Directions - Among the lines below, keep only those from the one containing "The image size" through the one containing "Given: Open vendor.js:26337 source link", and reproduce them exactly.

[Source data]

********

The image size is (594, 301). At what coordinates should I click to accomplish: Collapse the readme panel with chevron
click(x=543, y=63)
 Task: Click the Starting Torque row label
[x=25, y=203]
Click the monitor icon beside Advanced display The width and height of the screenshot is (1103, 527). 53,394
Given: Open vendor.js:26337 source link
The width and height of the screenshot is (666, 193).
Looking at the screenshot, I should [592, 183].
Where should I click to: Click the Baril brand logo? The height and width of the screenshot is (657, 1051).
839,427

********

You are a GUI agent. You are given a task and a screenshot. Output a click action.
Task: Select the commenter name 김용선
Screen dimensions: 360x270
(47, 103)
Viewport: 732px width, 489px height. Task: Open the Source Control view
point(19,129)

********

Response area -
The image size is (594, 301). At what coordinates should I click to accomplish: Collapse the readme panel with chevron
click(x=543, y=63)
 Task: Click the Starting Torque row label
[x=25, y=203]
Click the monitor icon beside Advanced display The width and height of the screenshot is (1103, 527). 53,394
Given: Open vendor.js:26337 source link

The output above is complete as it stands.